A cerimônia realizada pelo presidente Lula no Palácio do Planalto, em comemoração aos três anos dos ataques de 8 de janeiro de 2023, contou com uma participação limitada, restrita principalmente a forças de esquerda.

As ausências mais significativas foram dos presidentes da Câmara e do Senado, Hugo Motta e Davi Alcolumbre, respectivamente. Motta justificou sua não participação afirmando que os atos de Lula em torno do tema fomentam as disputas políticas entre bolsonaristas e petistas, grupos com os quais ele tenta não se envolver diretamente.

O vice-presidente do STF, Alexandre de Moraes, também não esteve presente, apesar de ser uma figura central na condenação de Jair Bolsonaro e seus aliados no contexto da trama golpista. A polarização política e o recesso do Legislativo e Judiciário contribuíram para a baixa presença de lideranças políticas no evento.

O ato, que teve uma participação popular morna, foi majoritariamente composto por movimentos alinhados ao PT e ao PC do B, além de representantes de centrais sindicais. Organizações já previam uma adesão reduzida, e fatores como a reforma na Praça dos Três Poderes e o clima chuvoso em Brasília também foram citados como desincentivos à participação.

Durante seu discurso, Lula fez questão de ler os nomes dos presentes, tentando desviar a atenção da percepção de que o ato estava esvaziado. Sem a presença dos presidentes da Câmara e do Senado, ele aproveitou a ocasião para vetar um projeto de lei que reduziria as penas de Bolsonaro e outros condenados pela trama golpista.

Nos bastidores, articuladores políticos comentaram que o veto poderia ter sido adiado caso Motta ou Alcolumbre estivessem presentes. O evento foi apresentado pelos aliados de Lula como um ato em defesa da democracia, sem críticas ao Congresso em seu pronunciamento.

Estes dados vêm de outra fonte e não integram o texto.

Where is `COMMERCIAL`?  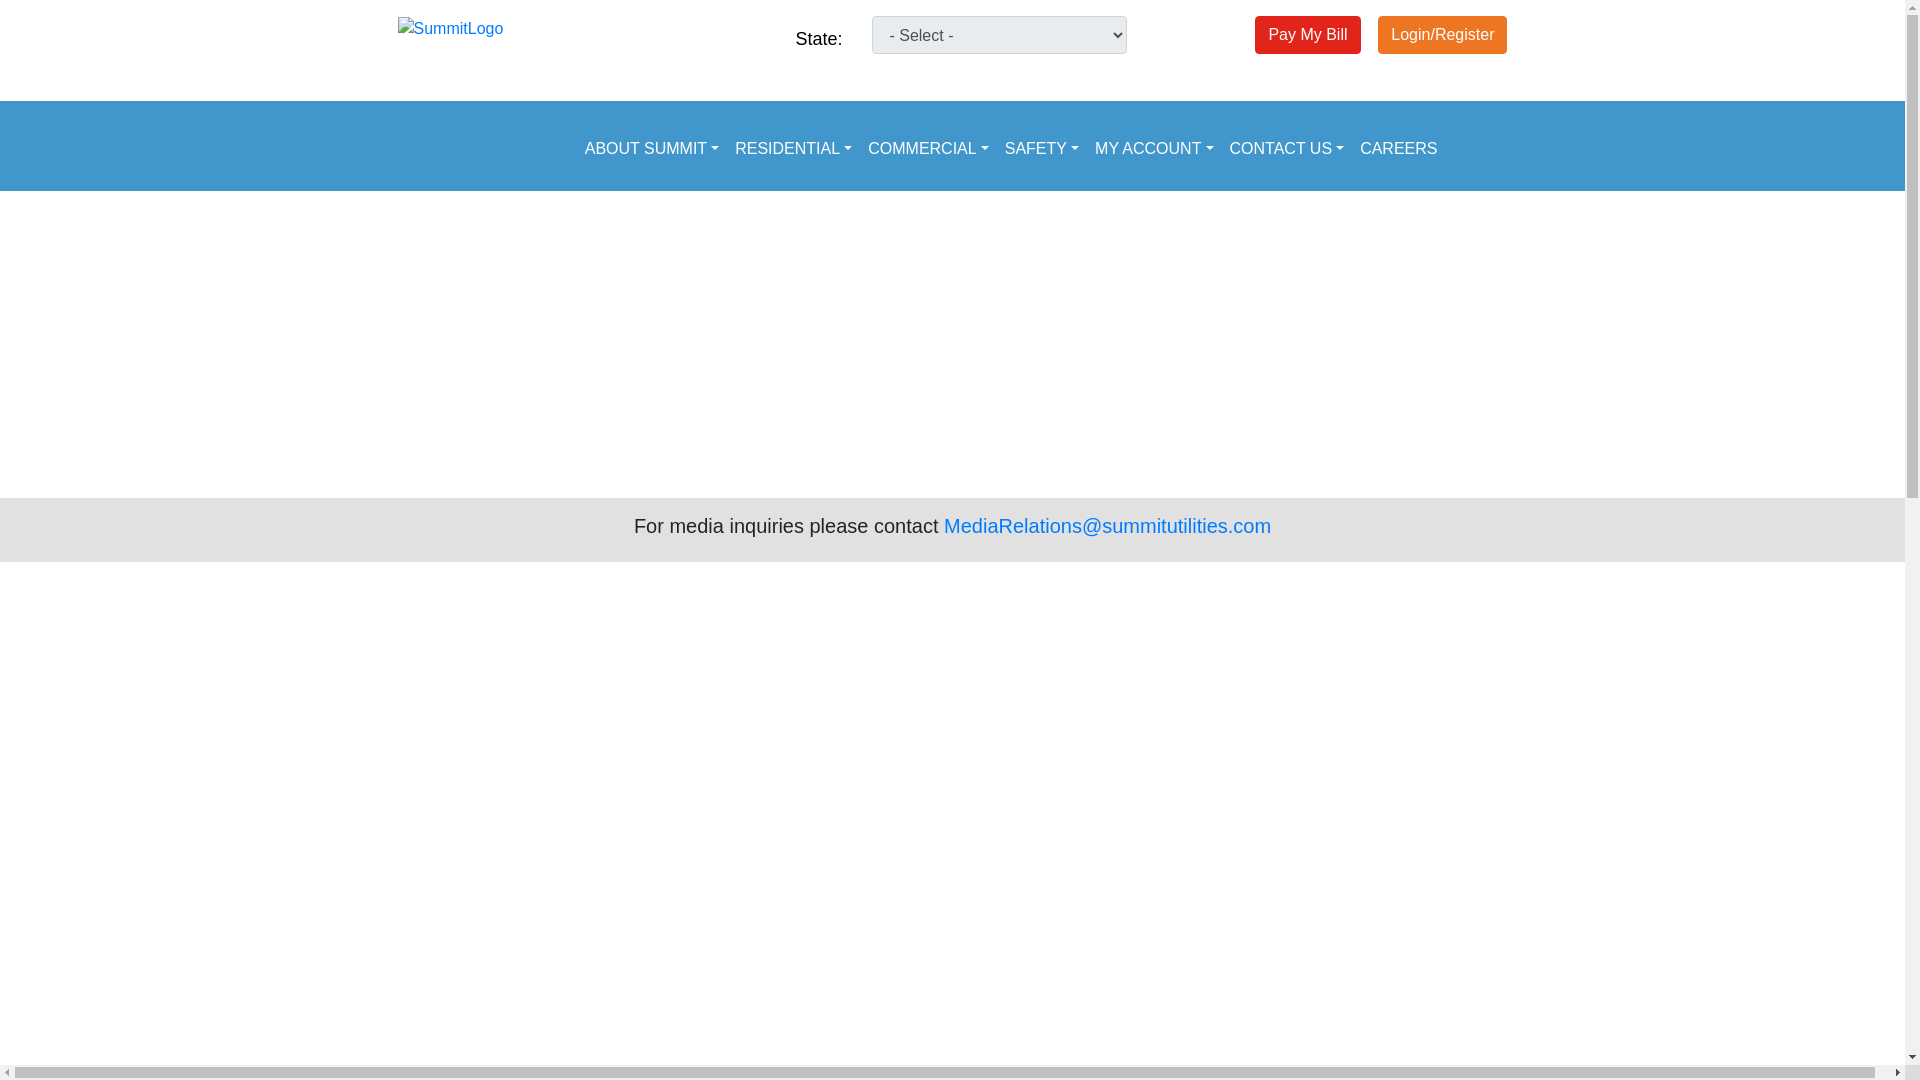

Apesar disso, a participação de políticos de fora da esquerda foi escassa. O deputado Juscelino Filho e o senador Veneziano Vital do Rêgo foram os principais representantes do centrão sem vínculos diretos com o governo. A plateia era predominantemente composta por parlamentares do PT, como Randolfe Rodrigues, Jaques Wagner e José Guimarães, além de ministros do governo.

O ministro da Defesa, José Múcio Monteiro, e os comandantes das Forças Armadas também marcaram presença, assim como governadores do PT de estados como Ceará, Bahia e Rio Grande do Norte.

A reação às depredações de 8 de janeiro de 2023 havia inicialmente unido a cúpula da República, mas essa união se desvaneceu ao longo dos anos. Na cerimônia, ministros minimizaram as ausências, destacando que a maioria da população é contra os eventos de 8 de janeiro. Camilo Santana e Renan Filho enfatizaram a importância de manter viva a memória do ocorrido.

Atualmente, o presidente Lula e o Congresso estão em processo de reaproximação, especialmente após desavenças relacionadas a indicações para o STF. O presidente do Senado, Alcolumbre, está em seu estado, o Amapá, aproveitando o recesso para compromissos locais.